Im sorry this was so long. I hope that you will start to feel better soon. There is nothing I would like more than for no one to ever suffer this way.

Posted: Tue Oct 07, 2008 3:46 pm
by Carolyn Dickman
Ali04,
I understand. I understand. I really really do. If you were beside me I would want to hold you like a little girl and allow you to feel the helplessness & hopelessness that consumes you and all of us that live with depression & panic & being so very tired of it all.
I cannot believe you have a husband and children and deal with these disorders. As a mother & wife I'll bet everybody is first to your needs.
I am single with no children and have had days when I stayed in bed (i'm sure you would have loved that & needed it)...
Just a reminder that you have done alot of things right.
Keep talking here about the day to day & be really dilagent with your awareness of ANY NEGETIVE TALK.
Susie susiewrenn@yahoo.com anytime

Posted: Wed Oct 08, 2008 4:05 am
by Emma Rose
I would like to suggest that you continue your positive self talk... for me bedtime is best... I combine positive talk for the following day with positive talk about how good my sleep will be.
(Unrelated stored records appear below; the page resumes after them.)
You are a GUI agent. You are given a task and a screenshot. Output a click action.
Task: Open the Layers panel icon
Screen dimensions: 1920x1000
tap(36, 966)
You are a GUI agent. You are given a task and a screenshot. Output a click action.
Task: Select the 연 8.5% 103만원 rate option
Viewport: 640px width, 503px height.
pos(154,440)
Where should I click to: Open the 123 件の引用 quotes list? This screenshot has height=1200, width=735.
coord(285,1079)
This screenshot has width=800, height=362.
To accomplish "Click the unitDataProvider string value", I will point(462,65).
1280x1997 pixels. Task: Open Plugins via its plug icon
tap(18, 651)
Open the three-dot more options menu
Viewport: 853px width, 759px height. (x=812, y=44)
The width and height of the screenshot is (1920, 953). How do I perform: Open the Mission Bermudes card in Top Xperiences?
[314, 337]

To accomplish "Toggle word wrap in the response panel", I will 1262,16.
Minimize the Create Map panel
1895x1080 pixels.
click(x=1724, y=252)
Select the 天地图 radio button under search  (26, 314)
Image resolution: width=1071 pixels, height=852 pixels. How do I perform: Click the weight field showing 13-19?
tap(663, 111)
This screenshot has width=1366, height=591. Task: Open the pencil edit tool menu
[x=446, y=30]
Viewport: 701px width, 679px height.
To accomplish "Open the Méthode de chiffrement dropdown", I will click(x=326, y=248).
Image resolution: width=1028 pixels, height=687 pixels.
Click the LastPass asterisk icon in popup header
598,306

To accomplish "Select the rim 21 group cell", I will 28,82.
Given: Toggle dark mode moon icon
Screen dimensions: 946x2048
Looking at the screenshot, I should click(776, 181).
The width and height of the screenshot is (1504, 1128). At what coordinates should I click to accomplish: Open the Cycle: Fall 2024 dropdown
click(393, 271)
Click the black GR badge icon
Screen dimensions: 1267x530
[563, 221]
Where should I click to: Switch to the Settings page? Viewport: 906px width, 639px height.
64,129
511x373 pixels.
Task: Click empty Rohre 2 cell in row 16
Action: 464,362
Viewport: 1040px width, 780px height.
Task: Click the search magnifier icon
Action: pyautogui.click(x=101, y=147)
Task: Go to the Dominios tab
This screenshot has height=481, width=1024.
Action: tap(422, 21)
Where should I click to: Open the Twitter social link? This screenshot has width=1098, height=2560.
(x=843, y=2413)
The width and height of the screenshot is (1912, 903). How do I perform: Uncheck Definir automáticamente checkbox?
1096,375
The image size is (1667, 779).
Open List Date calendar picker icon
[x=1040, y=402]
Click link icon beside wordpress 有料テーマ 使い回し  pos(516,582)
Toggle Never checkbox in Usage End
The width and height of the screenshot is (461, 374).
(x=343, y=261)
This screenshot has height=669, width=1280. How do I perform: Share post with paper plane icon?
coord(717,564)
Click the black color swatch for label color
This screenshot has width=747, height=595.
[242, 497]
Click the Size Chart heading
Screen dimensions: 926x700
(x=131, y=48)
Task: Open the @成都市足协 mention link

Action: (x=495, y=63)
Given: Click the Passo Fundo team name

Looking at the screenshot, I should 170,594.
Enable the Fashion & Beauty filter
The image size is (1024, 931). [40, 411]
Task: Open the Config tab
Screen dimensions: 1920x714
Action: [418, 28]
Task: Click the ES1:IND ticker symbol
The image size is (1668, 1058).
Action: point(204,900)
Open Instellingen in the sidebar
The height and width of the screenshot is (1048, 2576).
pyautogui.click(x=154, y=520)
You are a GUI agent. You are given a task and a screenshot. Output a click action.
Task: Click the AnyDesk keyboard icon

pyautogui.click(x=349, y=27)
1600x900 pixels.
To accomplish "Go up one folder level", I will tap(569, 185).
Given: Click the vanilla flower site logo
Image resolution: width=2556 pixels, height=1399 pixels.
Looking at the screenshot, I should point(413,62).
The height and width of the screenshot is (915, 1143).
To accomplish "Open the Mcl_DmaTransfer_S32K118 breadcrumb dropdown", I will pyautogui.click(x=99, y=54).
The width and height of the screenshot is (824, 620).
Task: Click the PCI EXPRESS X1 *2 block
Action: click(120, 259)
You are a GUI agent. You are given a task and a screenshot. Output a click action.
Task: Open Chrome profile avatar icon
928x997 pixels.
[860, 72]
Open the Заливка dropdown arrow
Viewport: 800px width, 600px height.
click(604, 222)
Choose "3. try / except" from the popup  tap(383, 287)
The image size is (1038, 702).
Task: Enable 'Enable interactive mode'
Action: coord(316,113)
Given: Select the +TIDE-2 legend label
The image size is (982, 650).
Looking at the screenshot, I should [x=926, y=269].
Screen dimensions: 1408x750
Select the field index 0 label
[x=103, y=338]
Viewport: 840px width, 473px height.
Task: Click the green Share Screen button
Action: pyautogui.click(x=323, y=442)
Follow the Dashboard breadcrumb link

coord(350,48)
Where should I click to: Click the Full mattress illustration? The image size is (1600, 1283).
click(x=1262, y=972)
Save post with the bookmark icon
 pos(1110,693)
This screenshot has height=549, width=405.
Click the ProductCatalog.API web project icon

That I will awake refreshed and ready for a great day. I have had to work the hardest on lesson 3 which is the positive talk. I have continued to Journal and I have my small negitive notebook. I have to admit that when I started I felt silly doing it. I am fortunate that by wife is very supportive along with my cousin and his wife.... I also have if anything to much time on my hands as I am off work due to a broken right leg and will not be going back to work until March. Anyway I continue to work daily on the positive talk. I never really noticed how neg I was ... It is a huge change and I had to get past feeling sorry for myself. But it is getting easier each day... I have even gone as far as writing all the things I notice I do wrong... then through that paper away... Stay with it...

Posted: Wed Oct 08, 2008 4:39 am
by Guest
You are not doing anything wrong I think you are doing great to work hard with the programme!! Some parts are a little more difficult then others but keep following it and repeat until you feel better. For me it's small steps forwards and sometimes a little bit backwards but then I think never give up try and practise with the programme give positive effects. Neither I try to tell people around me abouy my anxiety if they don't know what it is because they just don't understand. You must talk positive and kind to yourself and give yourself credit for doing this things it helps to feel better.